Herbal remedies have traditionally been used to treat a wide range of ailments throughout history. A limited number of dosage forms are available for herbal medicines due to their complex composition [1]. The majority of herbal medicines are prepared in the form of crude extracts [2]. They can be dried or stored fresh and contain both primary and secondary metabolites. Several primary metabolites are present in plants, including amino acids, proteins, lipids and sugars [3]. The secondary metabolites produced by plants are both bioactive and non-bioactive compounds [4]. Herbal extracts can lose many of their pharmacological properties after many of their active components have been separated and purified [5]. The therapeutic efficacy of herbal extracts is reduced after extraction due to decreased pharmacokinetic interactions between the active ingredients [6,7]. Bioactive substances in their pure form have a lower pharmacokinetic profile than herbal extracts of the same composition. The pharmacological properties of herbal medicines are often influenced by synergistic interactions among components with different properties and functions [8].
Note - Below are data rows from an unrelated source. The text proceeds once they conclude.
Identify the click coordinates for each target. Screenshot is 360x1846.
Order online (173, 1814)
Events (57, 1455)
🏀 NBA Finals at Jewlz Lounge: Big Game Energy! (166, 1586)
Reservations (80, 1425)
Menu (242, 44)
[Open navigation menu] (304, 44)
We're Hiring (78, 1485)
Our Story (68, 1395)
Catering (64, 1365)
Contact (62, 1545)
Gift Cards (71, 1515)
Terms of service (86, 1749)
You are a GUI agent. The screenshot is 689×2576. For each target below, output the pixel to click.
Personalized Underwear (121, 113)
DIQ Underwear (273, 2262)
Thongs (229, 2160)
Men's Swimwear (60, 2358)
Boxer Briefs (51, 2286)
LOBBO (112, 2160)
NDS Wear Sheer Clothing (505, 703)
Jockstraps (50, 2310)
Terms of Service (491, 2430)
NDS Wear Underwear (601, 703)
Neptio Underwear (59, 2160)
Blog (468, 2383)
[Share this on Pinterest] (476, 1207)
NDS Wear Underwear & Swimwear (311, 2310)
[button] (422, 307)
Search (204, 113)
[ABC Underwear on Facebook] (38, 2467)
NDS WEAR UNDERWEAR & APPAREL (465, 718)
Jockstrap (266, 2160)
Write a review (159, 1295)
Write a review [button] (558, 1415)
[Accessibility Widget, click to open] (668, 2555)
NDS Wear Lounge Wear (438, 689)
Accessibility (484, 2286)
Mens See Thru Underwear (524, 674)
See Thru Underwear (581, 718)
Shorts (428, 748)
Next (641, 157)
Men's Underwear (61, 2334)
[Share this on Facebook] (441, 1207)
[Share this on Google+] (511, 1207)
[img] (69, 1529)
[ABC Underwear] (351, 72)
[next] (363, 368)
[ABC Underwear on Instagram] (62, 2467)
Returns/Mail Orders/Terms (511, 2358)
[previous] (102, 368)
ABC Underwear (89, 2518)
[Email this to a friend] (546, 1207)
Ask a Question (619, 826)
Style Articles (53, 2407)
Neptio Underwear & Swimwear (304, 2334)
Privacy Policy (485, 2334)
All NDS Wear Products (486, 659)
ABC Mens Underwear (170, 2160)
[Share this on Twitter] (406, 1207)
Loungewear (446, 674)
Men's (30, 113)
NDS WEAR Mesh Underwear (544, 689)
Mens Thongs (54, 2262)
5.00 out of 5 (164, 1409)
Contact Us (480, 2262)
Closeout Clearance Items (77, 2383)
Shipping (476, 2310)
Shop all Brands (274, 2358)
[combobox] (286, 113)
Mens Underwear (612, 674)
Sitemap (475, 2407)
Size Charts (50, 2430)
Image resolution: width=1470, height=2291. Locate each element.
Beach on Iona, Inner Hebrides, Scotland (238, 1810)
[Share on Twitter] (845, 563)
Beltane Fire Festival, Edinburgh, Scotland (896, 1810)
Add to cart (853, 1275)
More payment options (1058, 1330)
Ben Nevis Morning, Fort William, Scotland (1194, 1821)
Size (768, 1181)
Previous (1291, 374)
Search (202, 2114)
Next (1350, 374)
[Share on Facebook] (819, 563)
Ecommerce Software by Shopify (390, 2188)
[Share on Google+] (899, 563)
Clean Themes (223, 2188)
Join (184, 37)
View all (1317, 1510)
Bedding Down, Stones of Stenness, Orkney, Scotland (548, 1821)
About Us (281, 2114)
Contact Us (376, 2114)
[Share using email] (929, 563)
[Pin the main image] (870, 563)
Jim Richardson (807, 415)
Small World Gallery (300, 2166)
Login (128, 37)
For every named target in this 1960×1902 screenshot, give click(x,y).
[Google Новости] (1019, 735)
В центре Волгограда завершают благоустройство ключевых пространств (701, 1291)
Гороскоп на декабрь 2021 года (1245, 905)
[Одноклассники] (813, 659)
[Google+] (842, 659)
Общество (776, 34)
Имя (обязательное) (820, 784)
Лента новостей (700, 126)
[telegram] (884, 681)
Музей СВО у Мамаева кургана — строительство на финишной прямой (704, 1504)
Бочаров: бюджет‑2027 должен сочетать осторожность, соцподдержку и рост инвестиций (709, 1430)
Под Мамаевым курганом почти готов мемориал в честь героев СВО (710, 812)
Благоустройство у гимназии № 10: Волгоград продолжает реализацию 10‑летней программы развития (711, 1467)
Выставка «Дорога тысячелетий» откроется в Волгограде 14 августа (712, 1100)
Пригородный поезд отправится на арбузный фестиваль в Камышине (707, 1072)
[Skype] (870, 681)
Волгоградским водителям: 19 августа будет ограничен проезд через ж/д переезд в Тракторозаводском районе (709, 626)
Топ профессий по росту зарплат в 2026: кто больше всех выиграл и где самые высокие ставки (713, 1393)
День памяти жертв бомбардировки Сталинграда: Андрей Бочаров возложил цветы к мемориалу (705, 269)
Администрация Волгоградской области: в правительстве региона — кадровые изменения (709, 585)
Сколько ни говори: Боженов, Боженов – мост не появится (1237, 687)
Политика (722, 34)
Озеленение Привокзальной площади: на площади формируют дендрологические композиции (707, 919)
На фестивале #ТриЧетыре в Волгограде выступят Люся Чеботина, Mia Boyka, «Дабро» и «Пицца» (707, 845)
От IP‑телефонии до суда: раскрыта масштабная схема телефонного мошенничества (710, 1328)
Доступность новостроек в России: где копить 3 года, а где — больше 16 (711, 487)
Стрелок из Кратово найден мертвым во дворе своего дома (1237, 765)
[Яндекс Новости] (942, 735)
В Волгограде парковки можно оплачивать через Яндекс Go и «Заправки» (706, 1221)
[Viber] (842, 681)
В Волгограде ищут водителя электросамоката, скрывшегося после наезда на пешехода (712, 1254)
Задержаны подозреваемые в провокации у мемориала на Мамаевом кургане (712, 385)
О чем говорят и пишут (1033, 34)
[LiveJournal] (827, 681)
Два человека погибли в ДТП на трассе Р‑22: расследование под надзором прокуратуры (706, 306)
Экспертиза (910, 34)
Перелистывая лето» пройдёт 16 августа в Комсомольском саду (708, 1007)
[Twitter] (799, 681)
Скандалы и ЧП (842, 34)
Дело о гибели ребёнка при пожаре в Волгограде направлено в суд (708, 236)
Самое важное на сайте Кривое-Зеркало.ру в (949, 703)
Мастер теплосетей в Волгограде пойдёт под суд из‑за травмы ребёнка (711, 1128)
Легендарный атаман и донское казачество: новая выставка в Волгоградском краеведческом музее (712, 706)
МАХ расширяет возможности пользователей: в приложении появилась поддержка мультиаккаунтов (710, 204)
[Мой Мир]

Small molecules found in herbal extracts may facilitate the solubilization of coexisting bioactive substances [9]. There may be an increase in the water solubility of herbal extracts; however, this does not necessarily imply that each constituent of the extract is dissolved in water. The compounds seem soluble rather than more solubilized [10]. In most cases, herbal extracts are prepared as powders and then reconstituted in water before consumption [11,12]. Herbal extracts contain a variety of hydrophilic secondary metabolites, which makes powdered extracts an amorphous solid dispersion containing a high amount of bioactive compounds [13,14].

Radix Paeoniae Alba (RPA) is a well-known ranunculus family herb in China, Korea, and Japan that has been widely used for more than 1200 years for treating several diseases, including gastrointestinal disorders, cardiovascular diseases, liver protection, antioxidants, immunomodulators, cancer, etc. [15]. It is often used with conventional medical treatment and is compatible with traditional Chinese medicine. Many prescription medicines, such as Huangqi Jianzhong Tang and Xiaoyaosan, contain Radix Paeoniae Alba plant extracts as adjuvants [16]. There are several major chemical components in Radix Paeoniae Alba, including monoterpenes, amino acids, polysaccharides, volatile oils, tannins, flavonoids, and organic acids [17]. These agents are limited in their therapeutic efficacy due to the fact that they have poor pharmacokinetic profiles (low oral bioavailability, rapid systemic clearance, short half-lives), as well as poor physical properties (including poor water solubility and decreased stability). Some of these limitations can be overcome by developing a controlled-release dosage form, however, no suitable controlled or sustained-release dosage forms are available for Radix Paeoniae Alba to maximize its therapeutic efficacy and reduce its side effects.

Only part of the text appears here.